A person can practice meditation anywhere and at any time. It just takes a few moments of clearing the mind and focusing on breathing techniques or words and thoughts that relax you. According to the NCCIH, there are four elements of meditation:
- A quiet location with few distractions
- A comfortable posture or position
- Focused attention
- An open attitude
Some studies indicate that meditation may reduce blood pressure as well as symptoms of anxiety, depression, and pain.
Watch this meditation video from the Mayo Clinic to try your hand at this technique: https://www.mayoclinic.org/healthy-lifestyle/stress-management/multimedia/meditation/vid-20084741
Relaxation techniques are also focused on reducing stress as well as muscle tension that can lead to pain. The NCCIH categorizes relaxation techniques as a number of practices including:
- Progressive relaxation
- Guided imagery or visualization
- Deep breathing exercises.
The goal is to enter a state of relaxation by slowing breathing, lowering blood pressure, and increasing feelings of well-being.
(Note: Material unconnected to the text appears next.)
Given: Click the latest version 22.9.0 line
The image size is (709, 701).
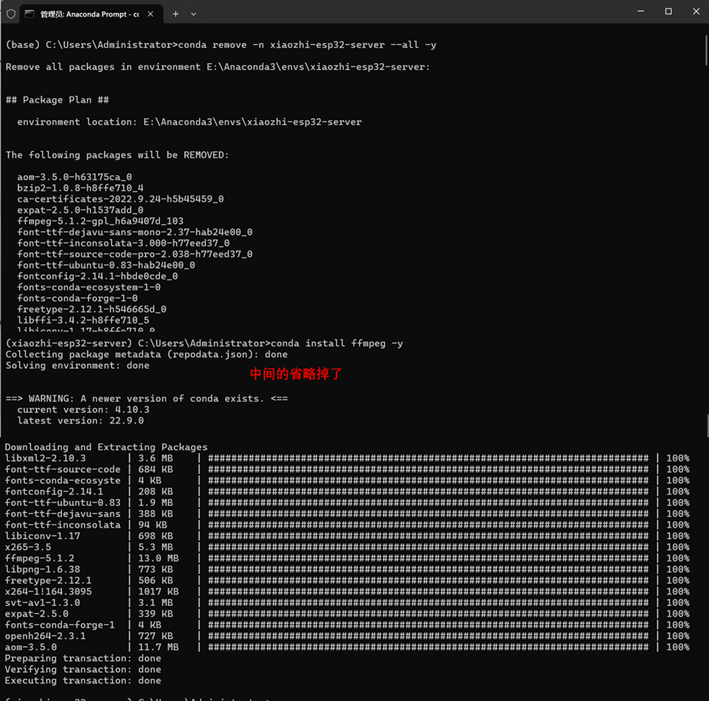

Many stress management programs incorporate relaxation techniques, also suggesting that these techniques benefit people with chronic pain conditions.
Yoga, meditation, Tai Chi and deep breathing are all forms of relaxation that help connect the mind and the body for increased mindfulness, presence and stress relief. All of these techniques may help reduce chronic pain in people who incorporate these practices into health and wellness programs.